Taxonomic education and botany are increasingly neglected in schools and universities, leading to a ‘missed generation’ of adults that cannot identify organisms, especially plants.
The ‘taxonomic illiteracy’ of Western cultures has been recognised but limited research exists on the most effective methods for teaching species identification, especially in adults. A recent House of Lords inquiry described the state of taxonomy and systematics in the UK as ‘unsatisfactory’ and a shortage of trained taxonomists, especially for less charismatic taxa, has resulted in a ‘taxonomic impediment’ to effectively monitoring and managing biodiversity. Taxonomy is one of the science areas where ‘citizen scientists’ can most meaningfully participate but there is a need for more training in identification skills and novel training methods to raise both interest and awareness.
Botany has long been a neglected aspect of biological education in curricula, textbooks and courses from school to university level. The cycle is self-perpetuating, with biology teachers neglecting botany because of its absence in their own education. In a study of A-level biology students for example, 86% could recognise only three or fewer native plant species – which is not surprising, as their teachers’ botanical identification skills were also poor. Botanical education is an integral component of ecology, and the rapid loss of plant life and its implications for mankind deserves a more prominent role in education.
In the School of Biological Sciences at Leicester we have been aware of these problems for some time and working to mitigate them.

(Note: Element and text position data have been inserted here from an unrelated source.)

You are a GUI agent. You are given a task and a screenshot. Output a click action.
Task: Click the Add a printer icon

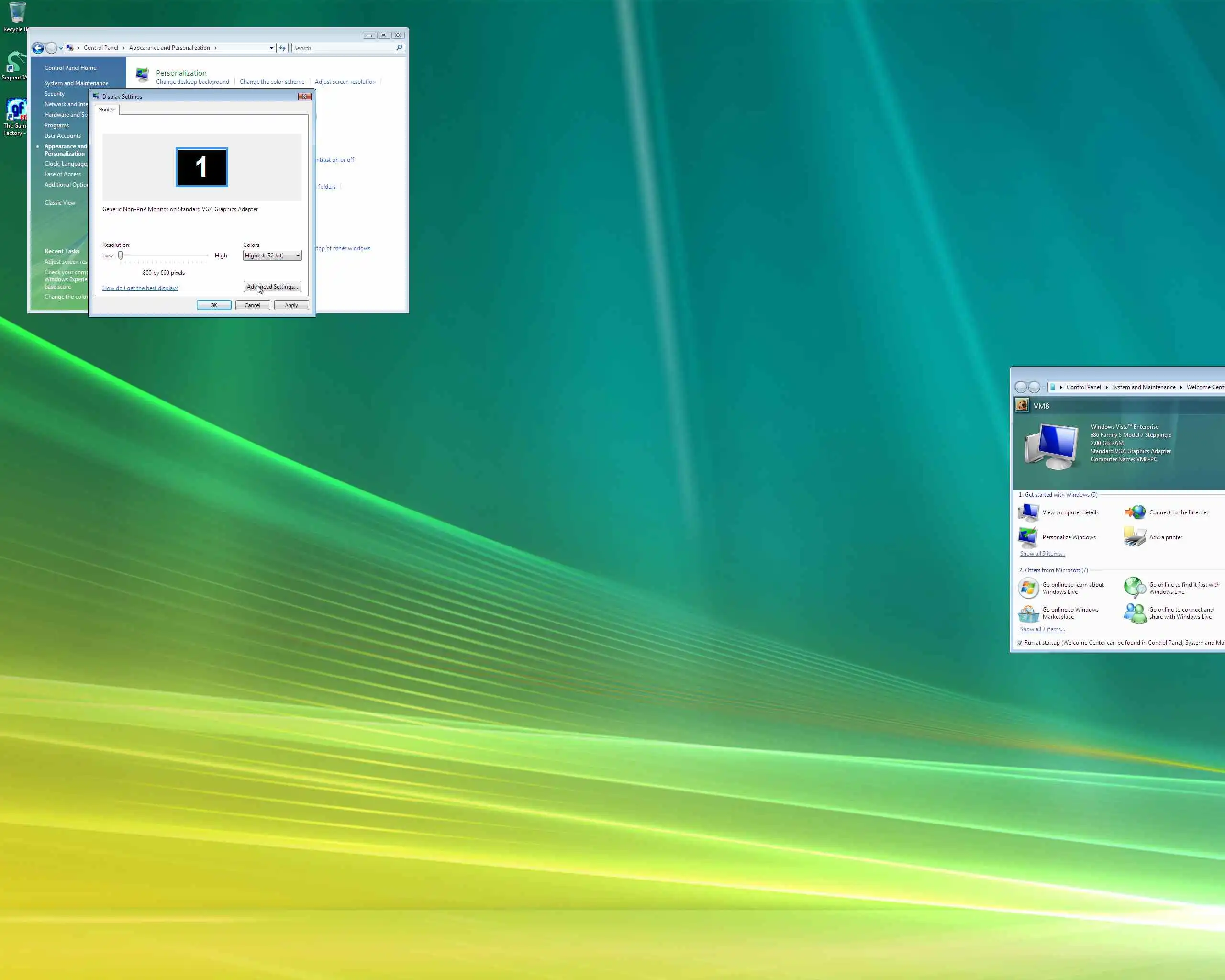tap(1135, 537)
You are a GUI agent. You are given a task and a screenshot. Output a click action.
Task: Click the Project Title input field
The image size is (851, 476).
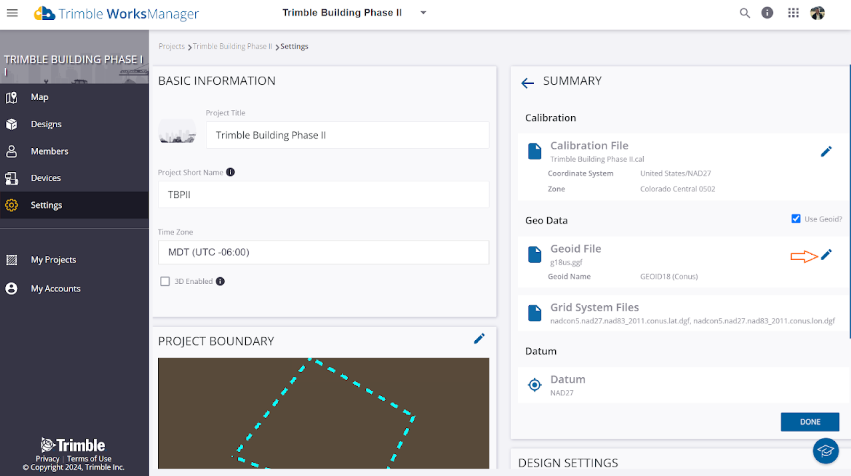(347, 135)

The University Botanic Garden offers the public an opportunity to study for an Advanced Certificate in Plant Identification, and students on our Biological Sciences degrees can also take a similar Plant Identification Skills module for academic credit.
A new paper in the Journal of Biological Education makes a strong case for the importance of such public and academic courses, and the contribution that ‘Citizen Scientists’ can make in this area, which does not require any expensive equipment, only knowledge and enthusiasm (Bethan Stagg & Maria Donkin (2013) Teaching botanical identification to adults: experiences of the UK participatory science project ‘Open Air Laboratories’, Journal of Biological Education, http://dx.doi.org/10.1080/00219266.2013.764341).
Teaching people about plants does not rival the glamour aspects of medical research, but is possibly no less important in terms of the contribution that academic education can make to society.